When CCPA took effect in 2020, a mid-sized e-commerce company discovered they had no idea where all their customer email addresses lived. Marketing had a list. Sales had a different list. Customer service had another. The data warehouse had copies of everything. Responding to a single deletion request meant coordinating across seven different systems.
CCPA compliance isn't just about adding a privacy policy link. It requires understanding where personal data lives in your organization and building processes to honor consumer rights. For email marketers, this means rethinking how you collect, store, and use email addresses.
What CCPA requires
The California Consumer Privacy Act grants California residents specific rights regarding their personal data.
The right to know means consumers can request what personal information you've collected about them, where it came from, what you use it for, and who you've shared it with. For email, this includes their email address, engagement history, and any data derived from their email activity.
The right to delete means consumers can request you delete their personal information. With some exceptions, you must comply. This goes beyond unsubscribing—it means removing their data from your systems entirely.
The right to opt-out of sale means consumers can tell you not to sell their personal information. If you share email lists with partners or sell data to third parties, consumers can stop this.
The right to non-discrimination means you can't penalize consumers for exercising their rights. You can't charge more or provide worse service because someone opted out of data sales.
These rights apply to California residents regardless of where your business is located. If you have California customers, CCPA likely applies to you.

________

• _Problem to work on_: Using the article on CCPA, explain why a business located outside California may still have to comply with the law. The items after the article are separate material and don't relate to it.

• _Record set_:
________

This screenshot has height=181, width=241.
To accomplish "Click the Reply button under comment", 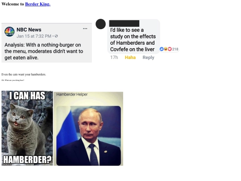I will pyautogui.click(x=148, y=57).
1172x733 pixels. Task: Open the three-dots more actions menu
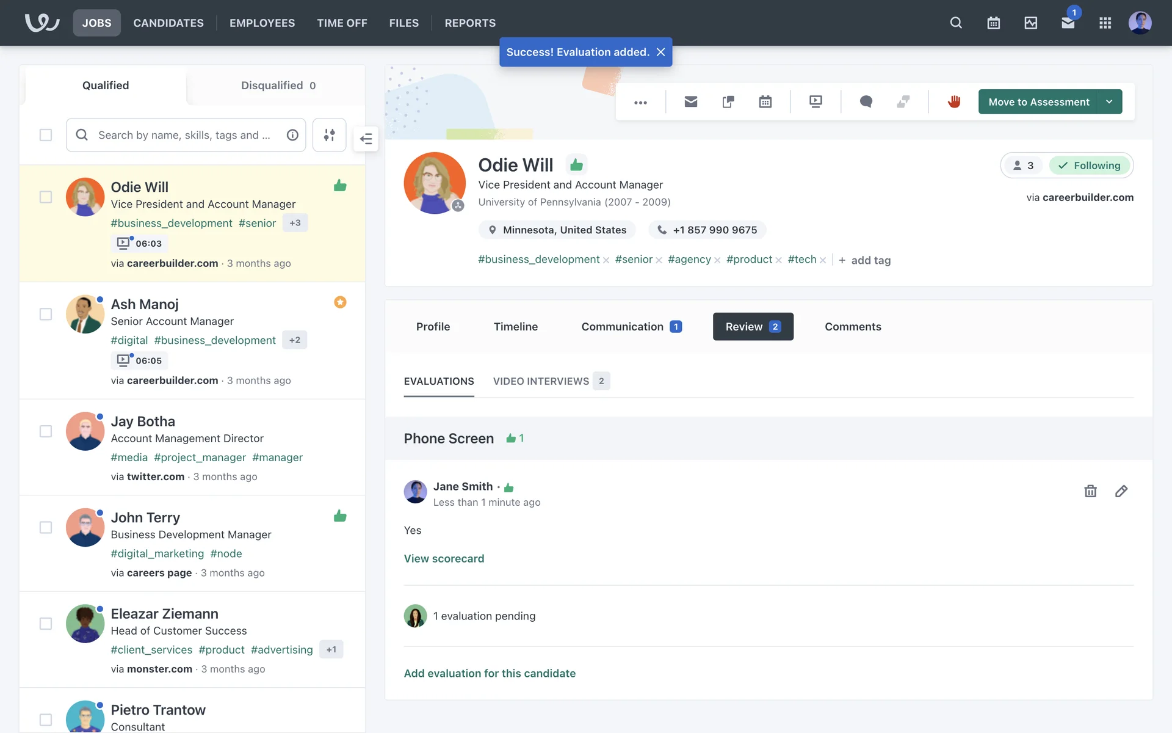(x=640, y=102)
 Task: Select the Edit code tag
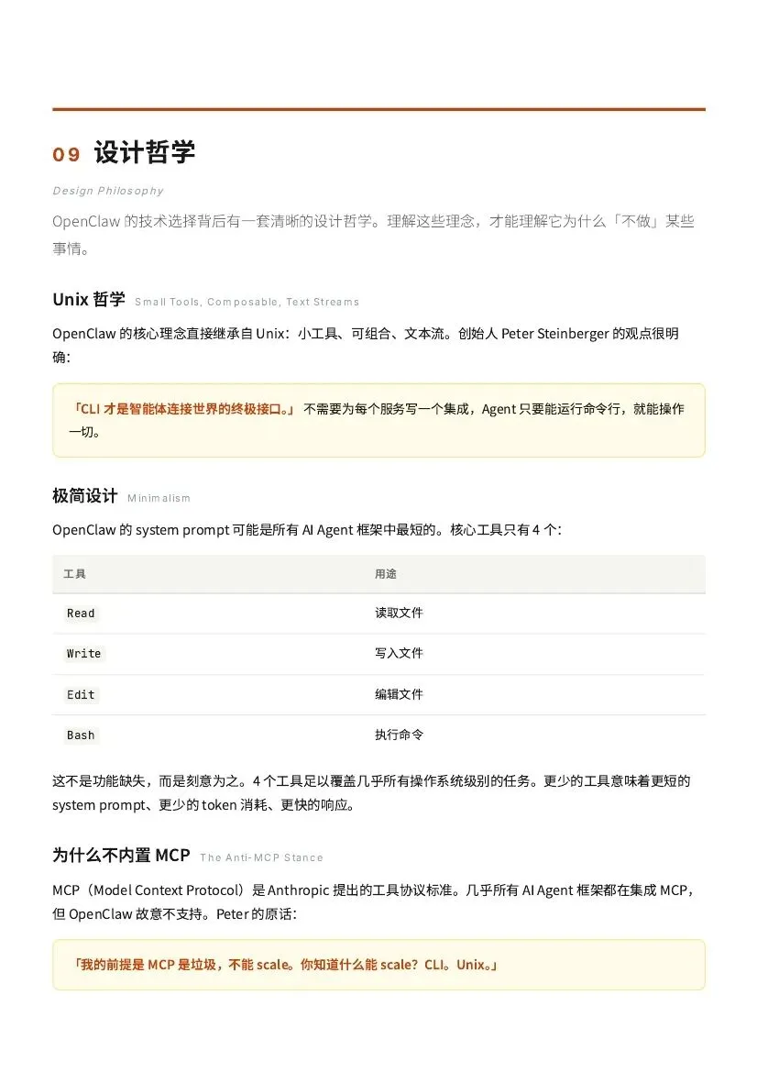coord(81,694)
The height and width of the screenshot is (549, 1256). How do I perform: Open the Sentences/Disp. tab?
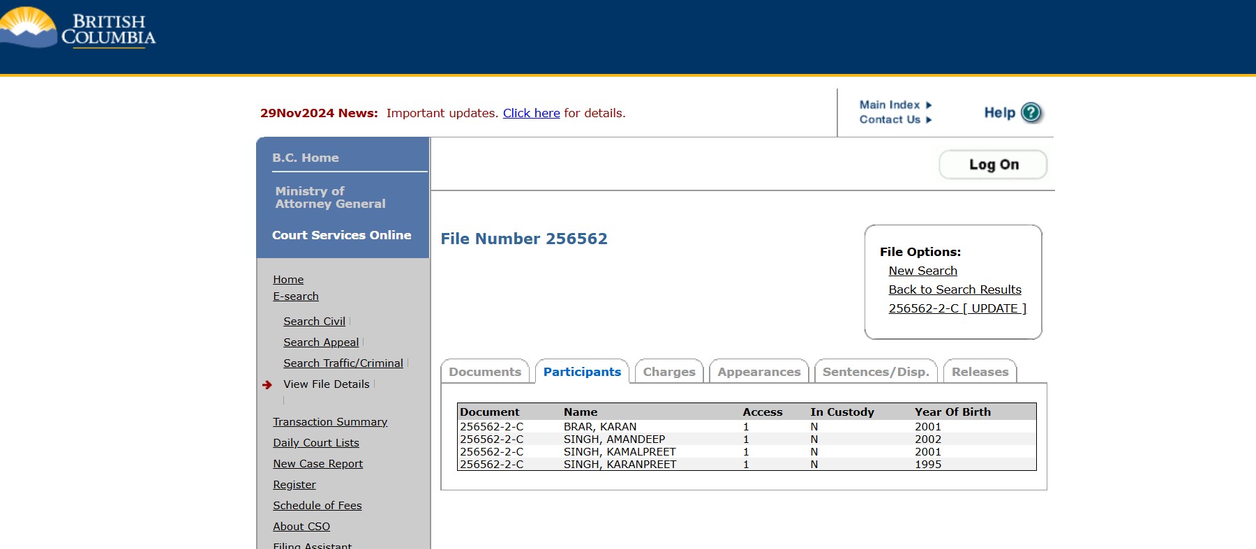[x=875, y=372]
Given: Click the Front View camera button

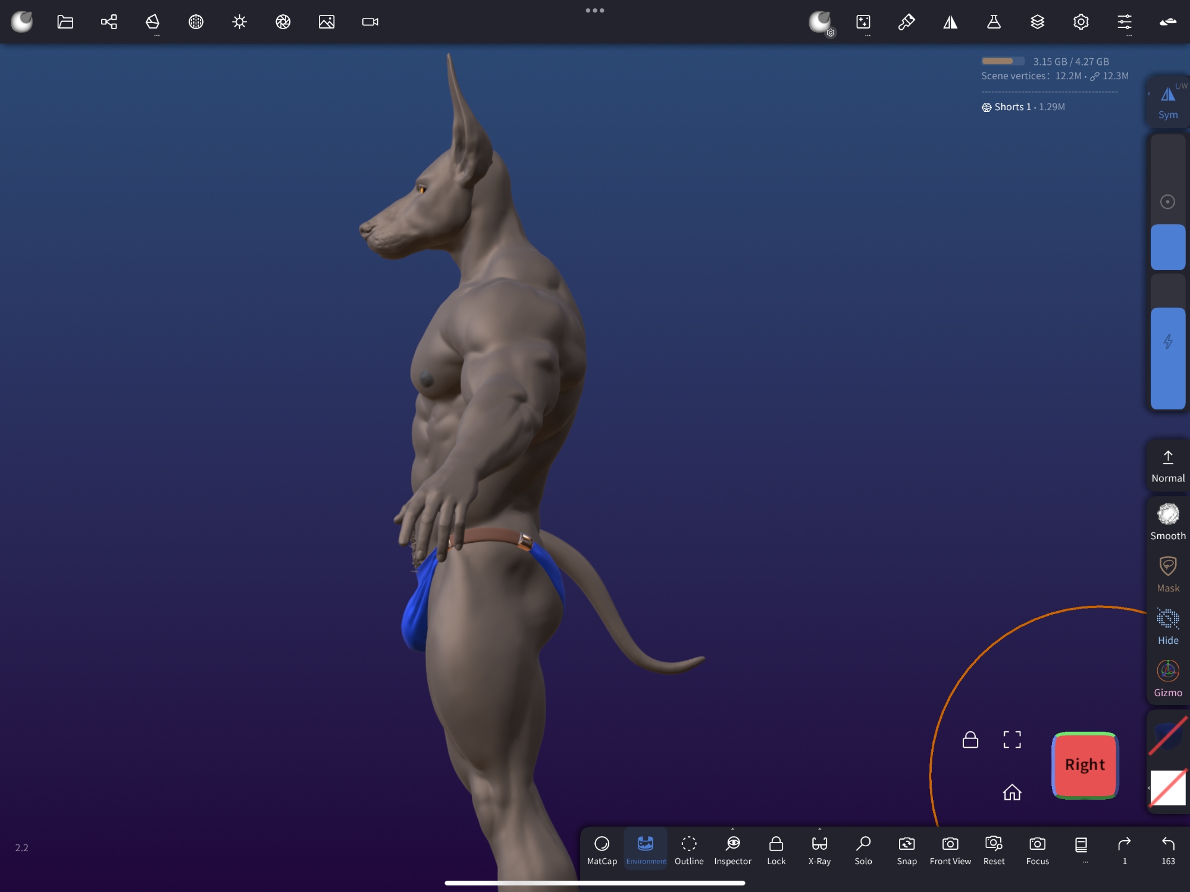Looking at the screenshot, I should point(950,849).
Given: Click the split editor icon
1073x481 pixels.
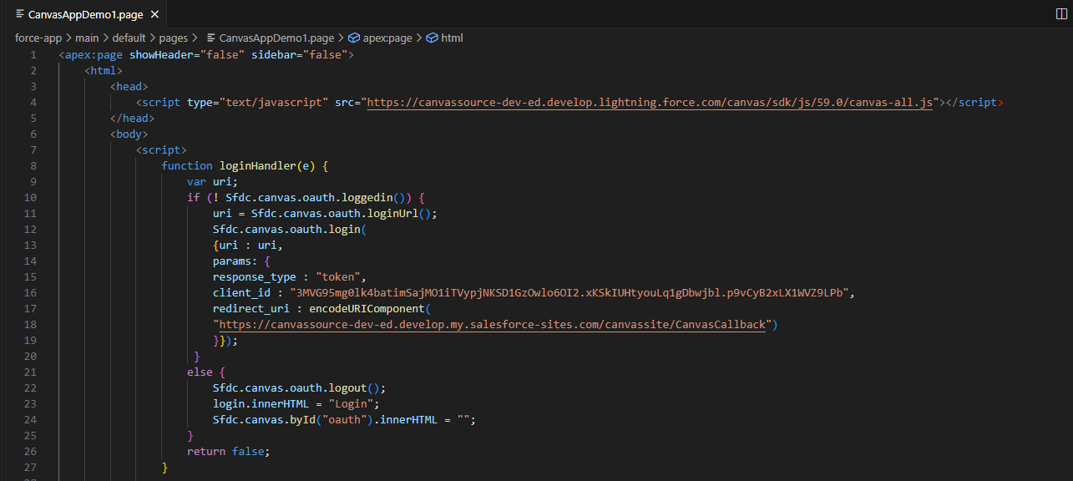Looking at the screenshot, I should (1062, 14).
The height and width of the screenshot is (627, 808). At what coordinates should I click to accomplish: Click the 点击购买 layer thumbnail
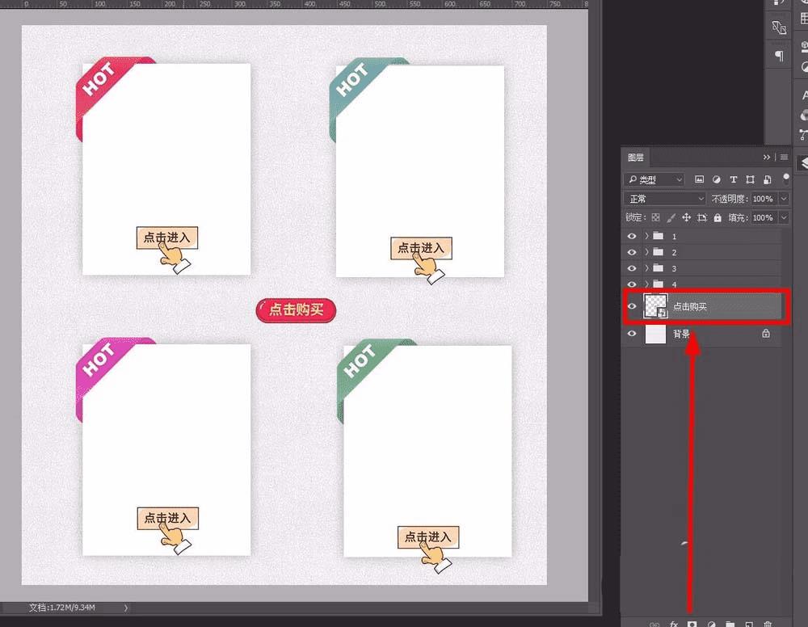[655, 306]
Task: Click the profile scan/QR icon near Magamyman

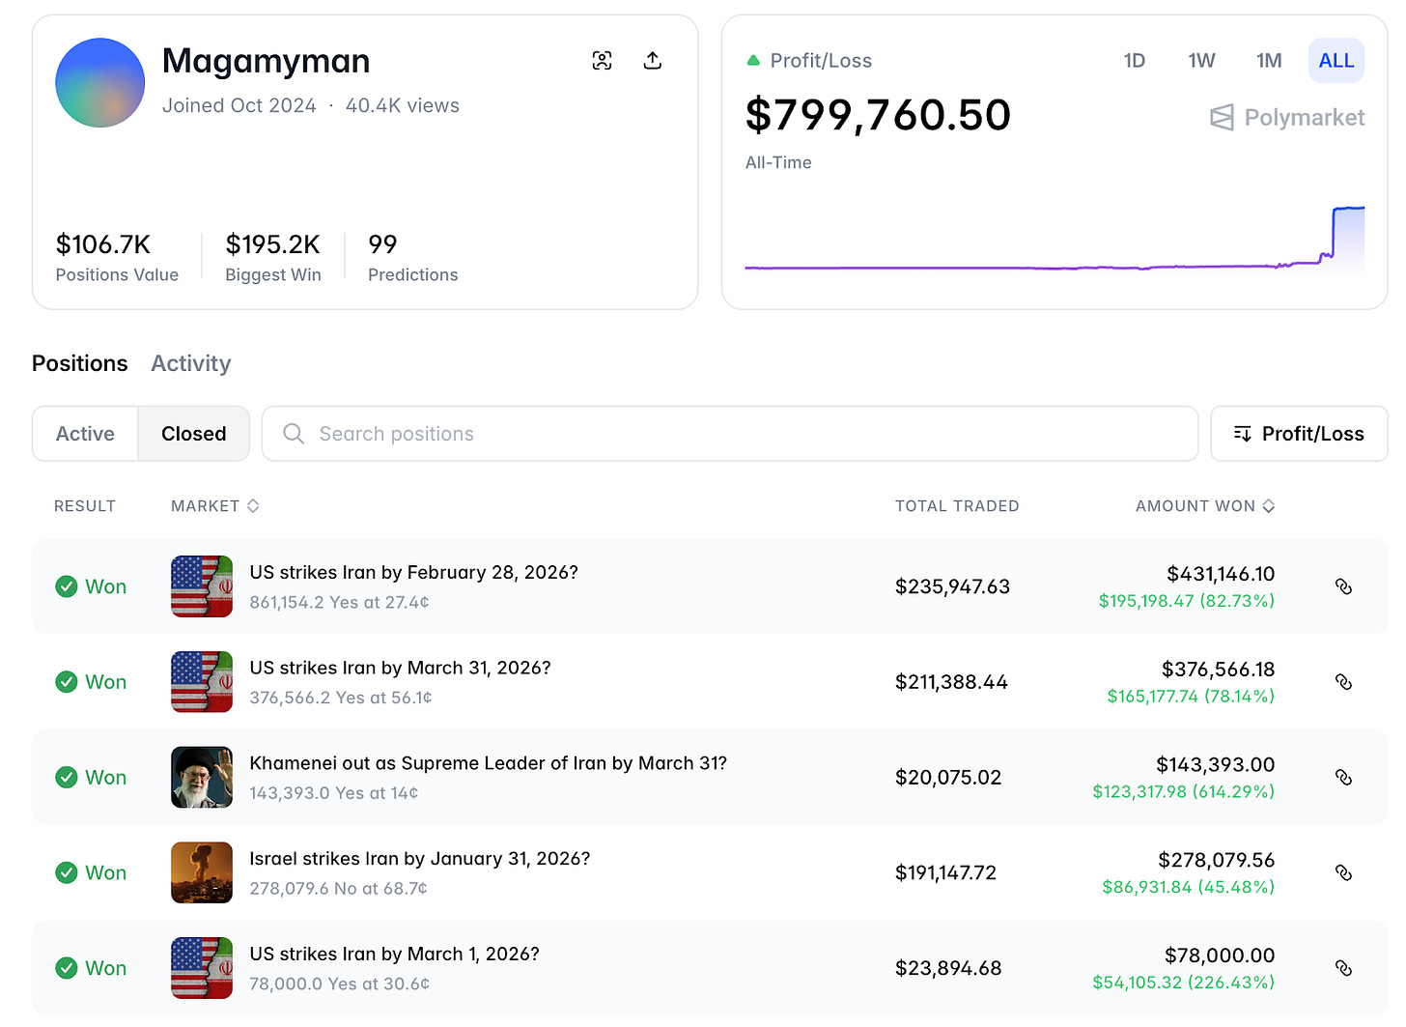Action: pyautogui.click(x=602, y=61)
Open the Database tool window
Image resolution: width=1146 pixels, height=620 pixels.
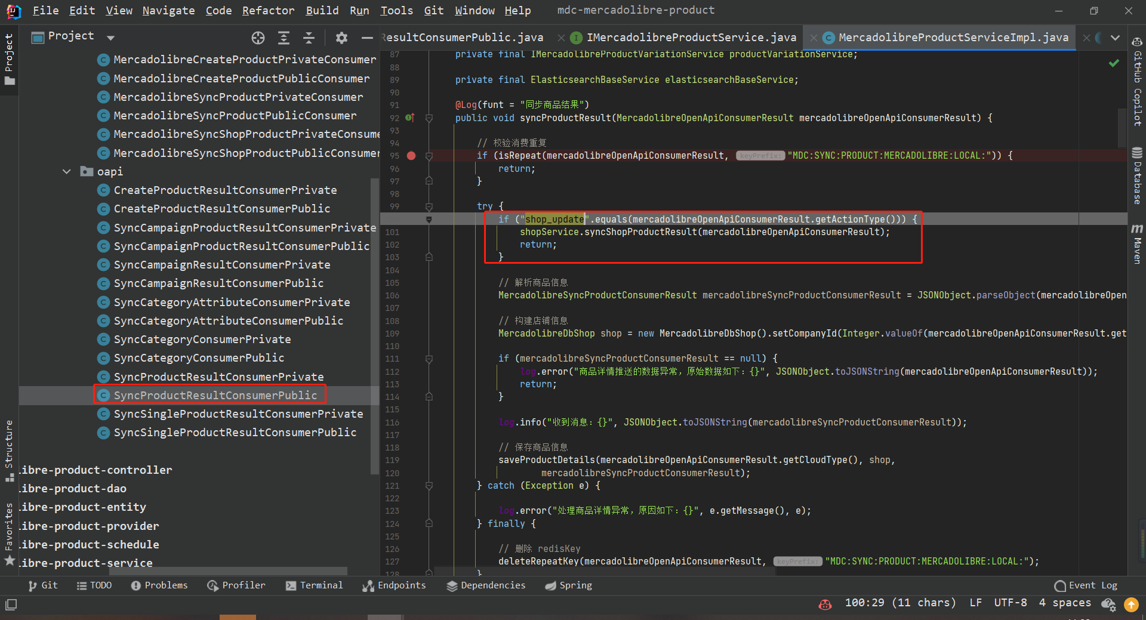click(x=1137, y=175)
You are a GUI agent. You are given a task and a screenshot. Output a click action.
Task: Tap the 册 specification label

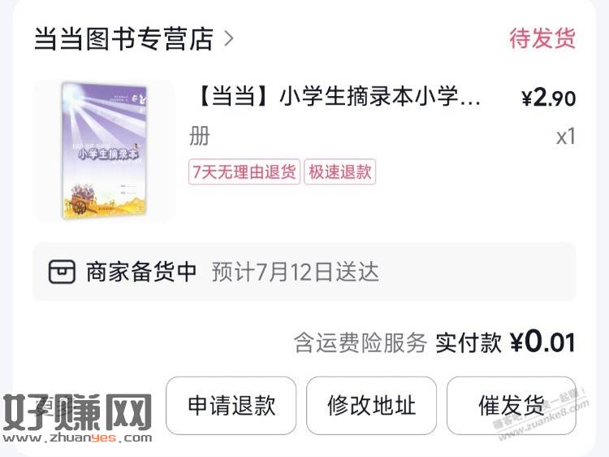(200, 136)
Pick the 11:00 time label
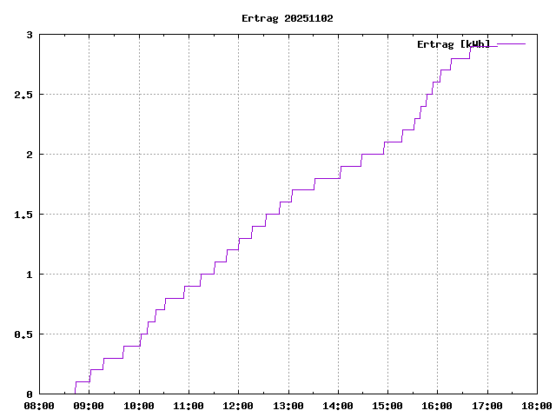The width and height of the screenshot is (556, 417). pyautogui.click(x=189, y=406)
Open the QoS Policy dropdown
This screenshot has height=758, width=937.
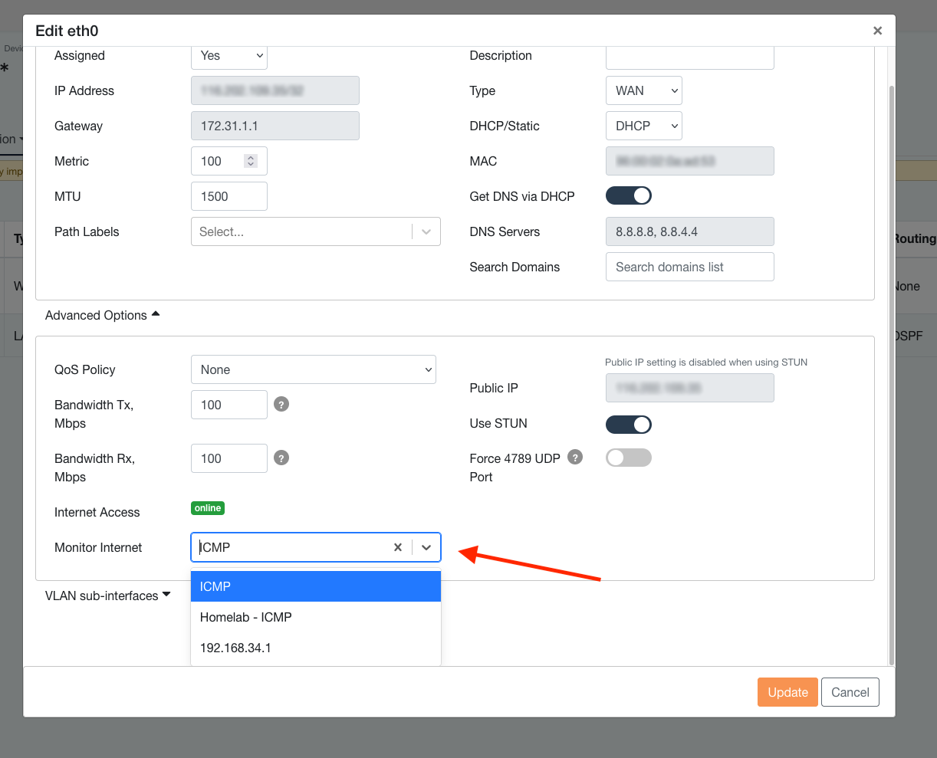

________

• _Response to the task_: The rights CCPA grants belong to California residents no matter where a business is located. So a business with California customers is likely covered by the law.